───── Material supplied ─────

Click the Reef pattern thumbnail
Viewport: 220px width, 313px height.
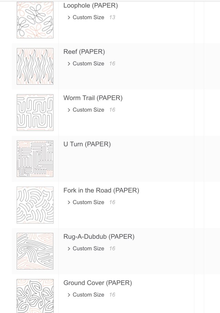pyautogui.click(x=35, y=66)
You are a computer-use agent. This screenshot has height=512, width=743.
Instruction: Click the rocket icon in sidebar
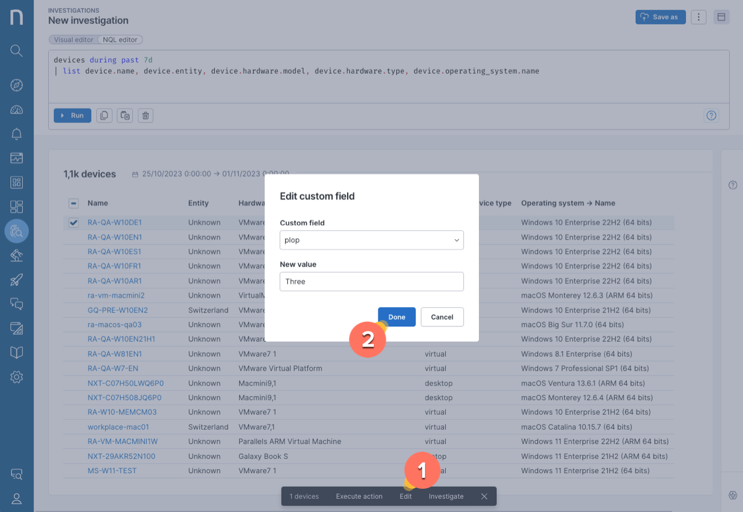coord(16,280)
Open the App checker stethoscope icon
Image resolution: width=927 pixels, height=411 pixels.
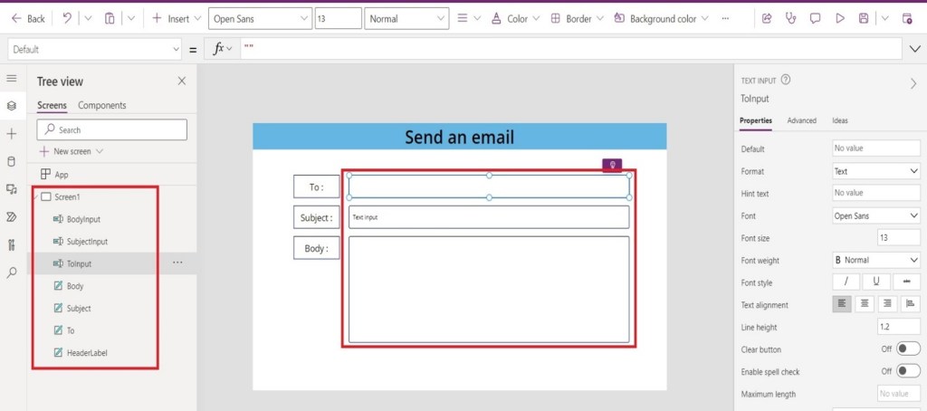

─────

What is needed is an exact restatement of every line from the one containing "Viewport: 220px width, 313px height." through the last line of the records, pictures left out.

Viewport: 220px width, 313px height.
pyautogui.click(x=35, y=66)
You are a computer-use agent. This screenshot has height=512, width=743.
Instruction: Click the rocket icon in sidebar
coord(16,280)
Open the App checker stethoscope icon
Image resolution: width=927 pixels, height=411 pixels.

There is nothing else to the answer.